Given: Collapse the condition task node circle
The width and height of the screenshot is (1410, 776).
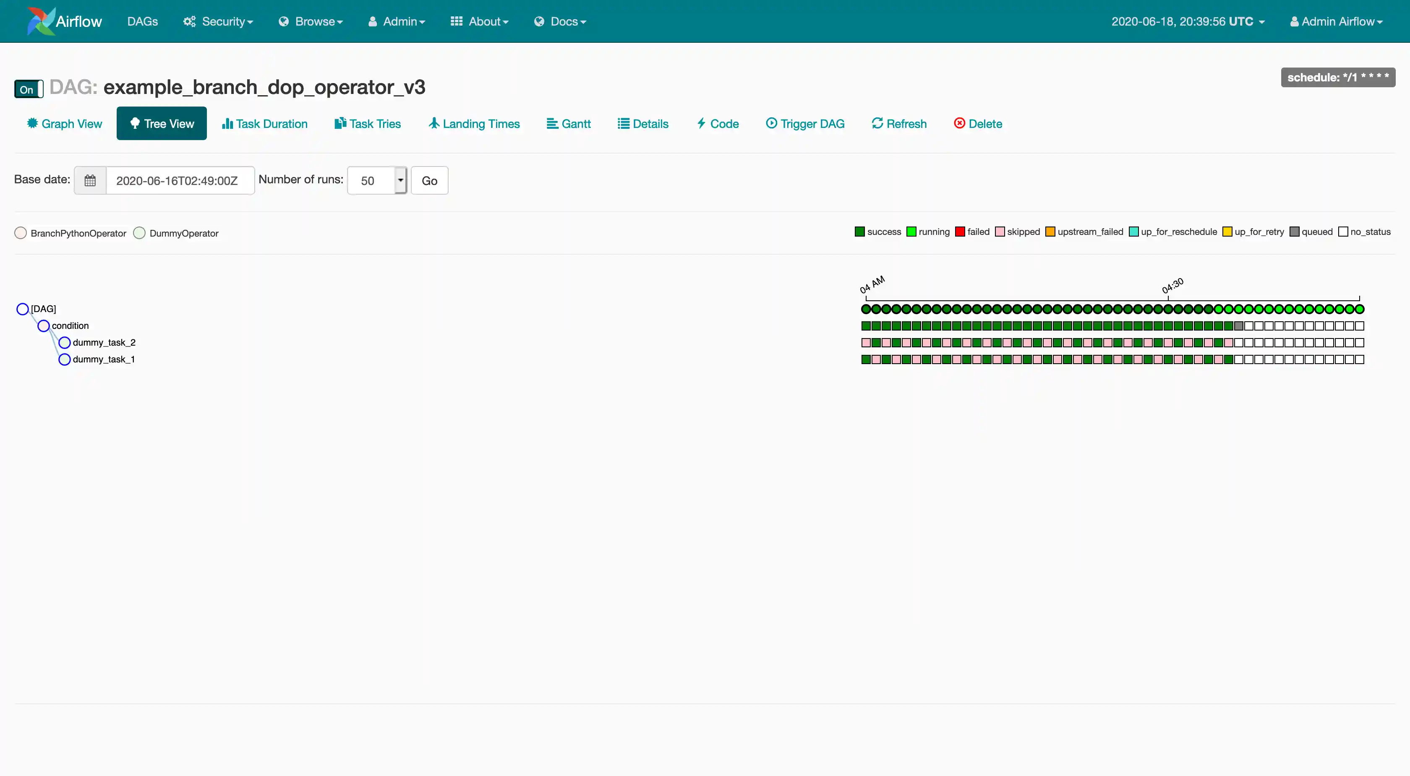Looking at the screenshot, I should coord(43,326).
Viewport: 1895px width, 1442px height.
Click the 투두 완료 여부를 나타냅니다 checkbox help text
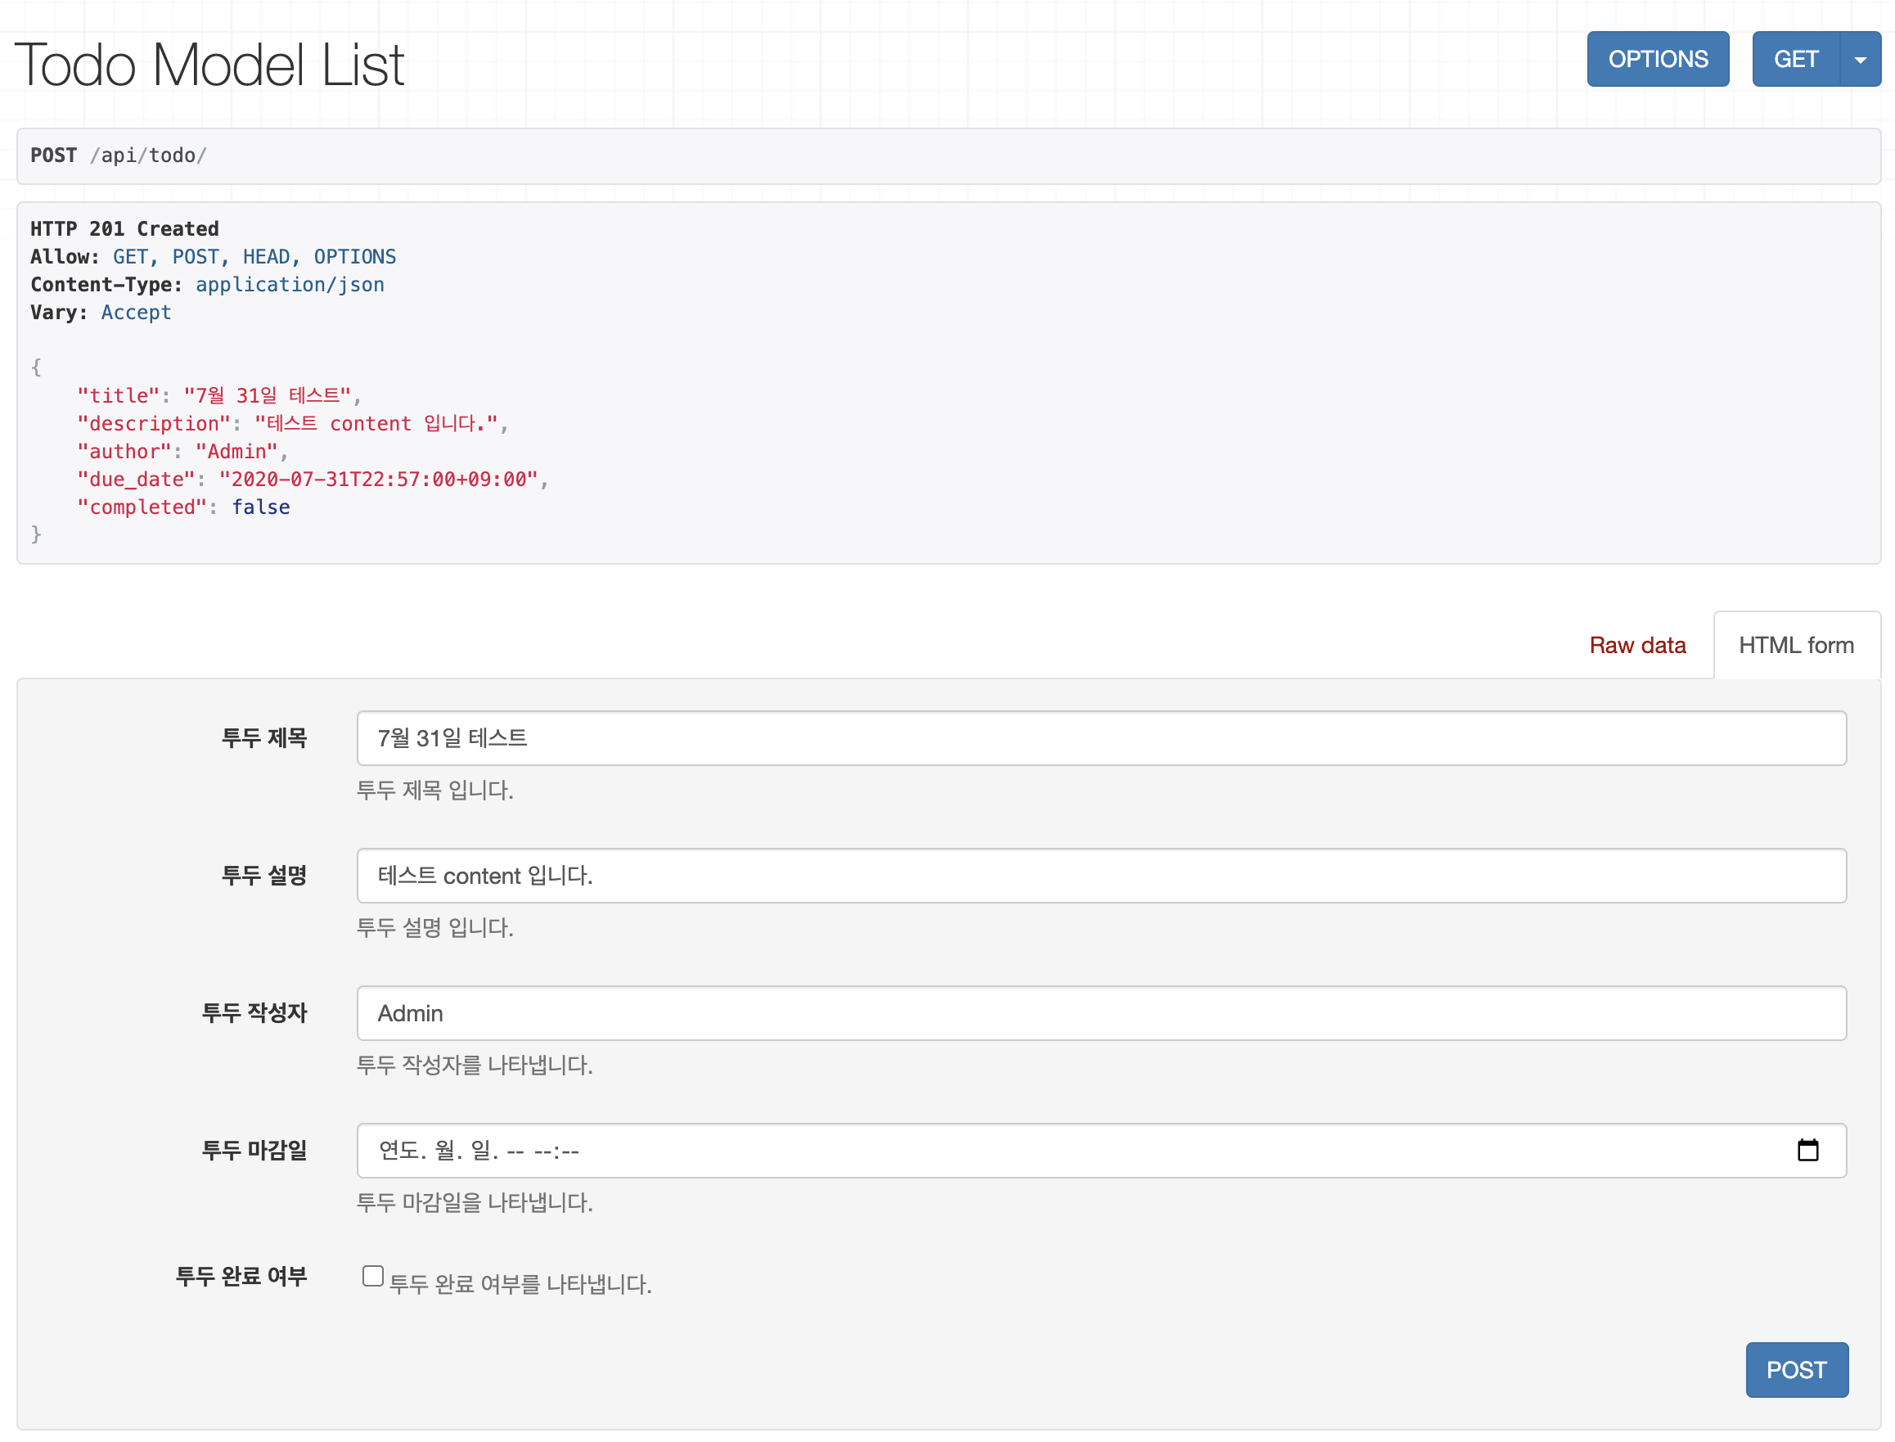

━━━━━━

### Required work
All the lines above are to be given again exactly as they read, with the pictures removed.

### Output of the exercise
Given: Collapse the condition task node circle
The width and height of the screenshot is (1410, 776).
Looking at the screenshot, I should coord(43,326).
Viewport: 1895px width, 1442px height.
Click the 투두 완료 여부를 나타냅니다 checkbox help text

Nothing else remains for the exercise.